One notable caveat in cancer treatment studies is the reliance on in vitro assessments of the impact of cancer therapy agents (e.g., chemotherapy) on cultured brain cells, especially NSCs. However, a large number of cancer therapy agents do not cross the BBB and the doses used in the in vitro studies may not represent concentrations in the CNS. Additionally, some cancer or cancer therapy agents can alter BBB integrity, a possibility that also deserves careful evaluation. If an agent induces cognitive deficits without entering the CNS and directly altering brain cell function, systematic inflammation or endocrine dysfunction may be the underlying factors that induce the neurological sequelae. Another consideration is that most in vivo pre-clinical studies of cancer treatment–induced endocrine/cognitive impairment were carried out by administrating single or multiple cancer treatment agents (e.g., radiation, chemotherapy, or immune checkpoint inhibitors) to cancer-free rodents.
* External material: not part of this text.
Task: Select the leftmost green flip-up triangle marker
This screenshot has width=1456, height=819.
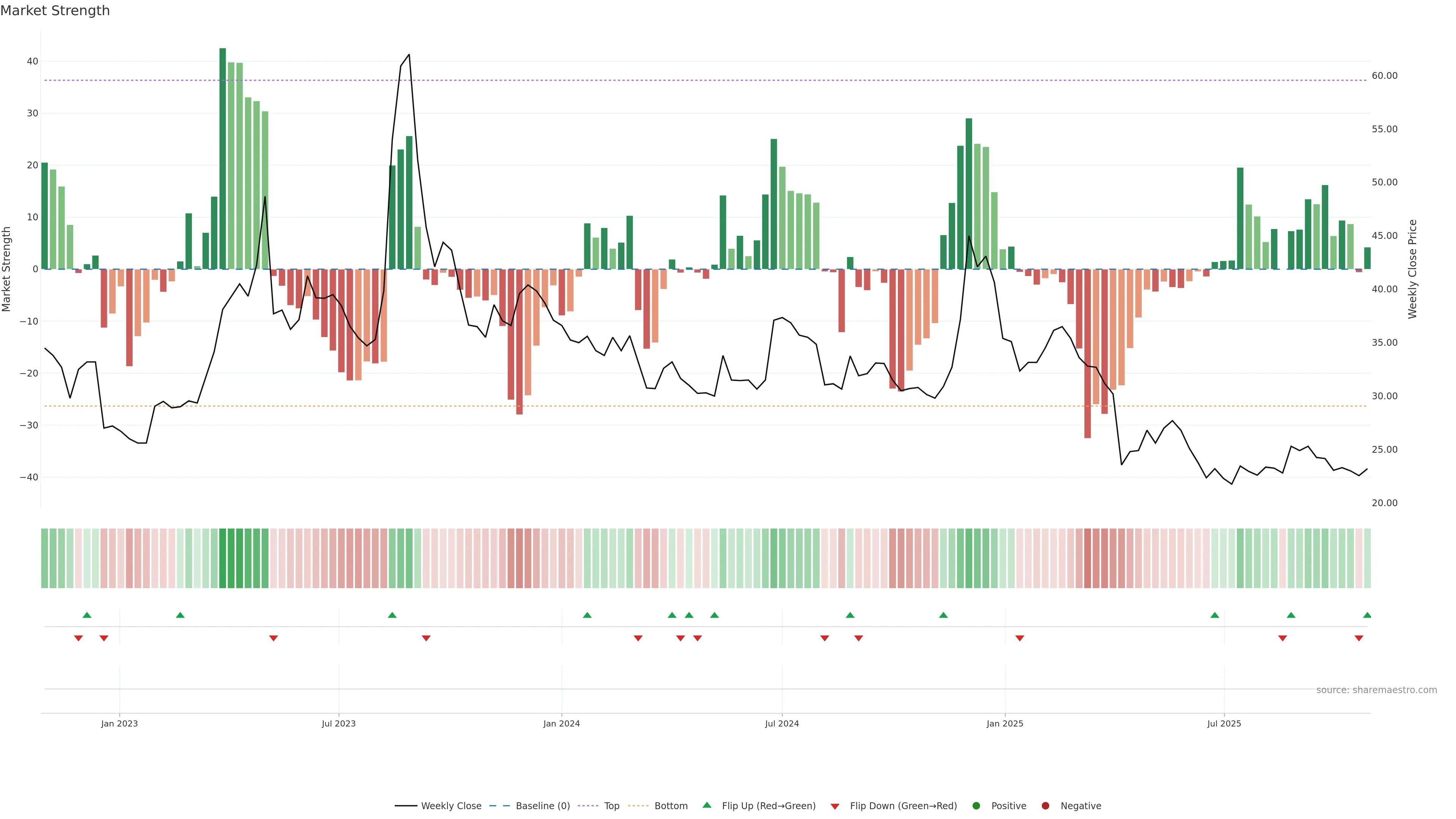Action: pyautogui.click(x=87, y=615)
However, the presence of cancer itself can influence endocrine and CNS functions. When modeling cancer treatment in animals, it is crucial to consider the direct effects induced by cancer cells on cognition. CNS issues may arise not only from tumors within the brain but also from neoplasms outside of the CNS via inflammation or the gut–brain axis (Borniger et al., 2018). While it is essential to study the cognitive impact independently of cancer or cancer treatment alone, it is also important for future studies to establish experimental models that evaluate the combined endocrine and cognitive effects of both cancer cells and their corresponding therapy agents.